Why Is The Fed Locking Up Excess Reserves?

Why is the Fed locking up excess reserves?

As Fed Vice Chairman Donald Kohn said in a speech on April 18, 2009:

We are paying interest on excess reserves, which we can use to help provide a floor for the federal funds rate, as it does for other central banks, even if declines in lending or open market operations are not sufficient to bring reserves down to the desired level.

Kohn said in a speech on January 3, 2010:

Because we can now pay interest on excess reserves, we can raise short-term interest rates even with an extraordinarily large volume of reserves in the banking system. Increasing the rate we offer to banks on deposits at the Federal Reserve will put upward pressure on all short-term interest rates.

As the Minneapolis Fed’s research consultant, V. V. Chari, wrote this month:

Currently, U.S. banks hold more than $1.1 trillion of reserves with the Federal Reserve System. To restrict excessive flow of reserves back into the economy, the Fed could increase the interest rate it pays on these reserves. Doing so would not only discourage banks from draining their reserve holdings, but would also exert upward pressure on broader market interest rates, since only rates higher than the overnight reserve rate would attract bank funds. In addition, paying interest on reserves is supported by economic theory as a means of reducing monetary inefficiencies, a concept referred to as “the Friedman rule.”

And the conclusion to the above-linked New York Fed article states:

We also discussed the importance of paying interest on reserves when the level of excess reserves is unusually high, as the Federal Reserve began to do in October 2008. Paying interest on reserves allows a central bank to maintain its influence over market interest rates independent of the quantity of reserves created by its liquidity facilities. The central bank can then let the size of these facilities be determined by conditions in the financial sector, while setting its target for the short-term interest rate based on macroeconomic conditions. This ability to separate monetary policy from the quantity of bank reserves is particularly important during the recovery from a financial crisis. If inflationary pressures begin to appear while the liquidity facilities are still in use, the central bank can use its interest-on-reserves policy to raise interest rates without necessarily removing all of the reserves created by the facilities.

As the NY Fed explains in more detail:

The central bank paid interest on reserves to prevent the increase in reserves from driving market interest rates below the level it deemed appropriate given macroeconomic conditions. In such a situation, the absence of a money-multiplier effect should be neither surprising nor troubling.

Is the large quantity of reserves inflationary?

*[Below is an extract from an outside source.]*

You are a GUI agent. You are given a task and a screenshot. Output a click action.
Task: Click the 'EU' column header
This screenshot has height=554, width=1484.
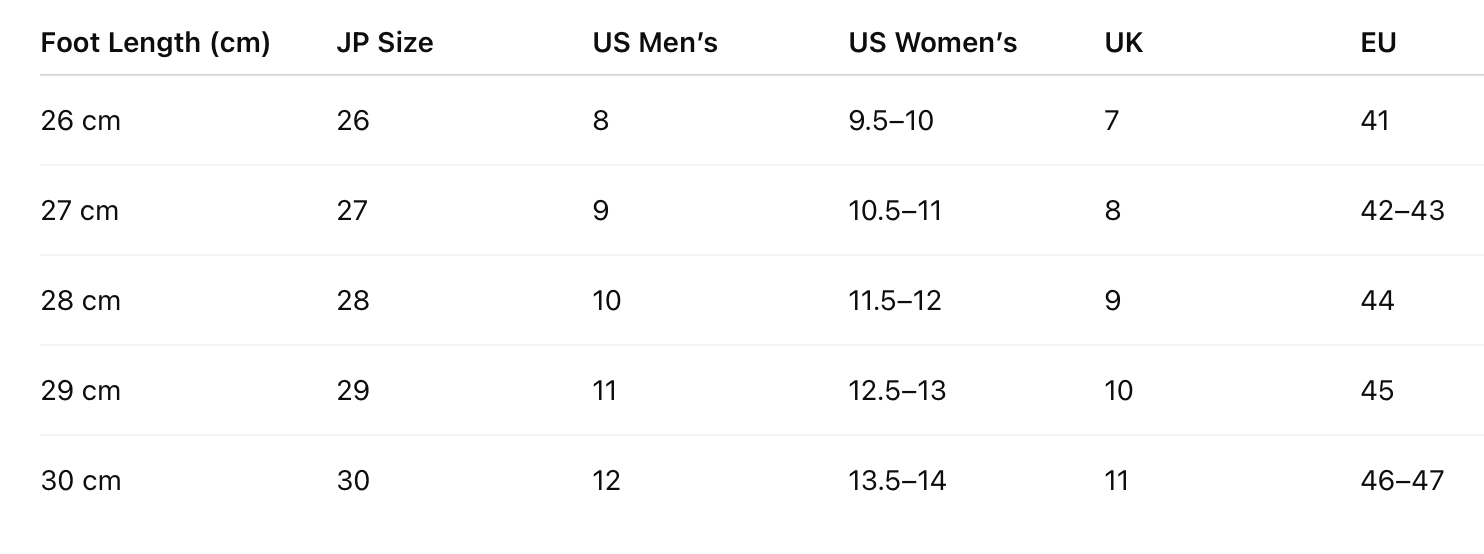pyautogui.click(x=1378, y=44)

Some observers have expressed concern that the large quantity of reserves will lead to an increase in the inflation rate unless the Federal Reserve acts to remove them quickly once the economy begins to recover. Meltzer (2009), for example, worries that “the enormous increase in bank reserves — caused by the Fed’s purchases of bonds and mortgages — will surely bring on severe inflation if allowed to remain.” Feldstein (2009) expresses similar concern that “when the
economy begins to recover, these reserves can be converted into new loans and faster money growth” that will eventually prove inflationary. Under a traditional operational framework, where the central bank influences interest rates and the level of economic activity by changing the quantity of reserves, this concern would be well justified. Now that the Federal Reserve is paying interest on reserves, however, matters are different.

When the economy begins to recover, firms will have more profitable opportunities to invest, increasing their demands for bank loans. Consequently, banks will be presented with more lending opportunities that are profitable at the current level of interest rates. As banks lend more, new deposits will be created and the general level of economic activity will increase. Left unchecked, this growth in lending and economic activity may generate inflationary pressures.
Under a traditional operating framework, where no interest is paid on reserves, the central bank must remove nearly all of the excess reserves from the banking system in order to arrest this process. Only by removing these excess reserves can the central bank limit banks’ willingness to lend to firms and households and cause short-term interest rates to rise.

Paying interest on reserves breaks this link between the quantity of reserves and banks’ willingness to lend. By raising the interest rate paid on reserves, the central bank can increase market interest rates and slow the growth of bank lending and economic activity without changing the quantity of reserves. In other words, paying interest on reserves allows the central bank to follow a path for short-term interest rates that is independent of the level of reserves. By
choosing this path appropriately, the central bank can guard against inflationary pressures even if financial conditions lead it to maintain a high level of excess reserves.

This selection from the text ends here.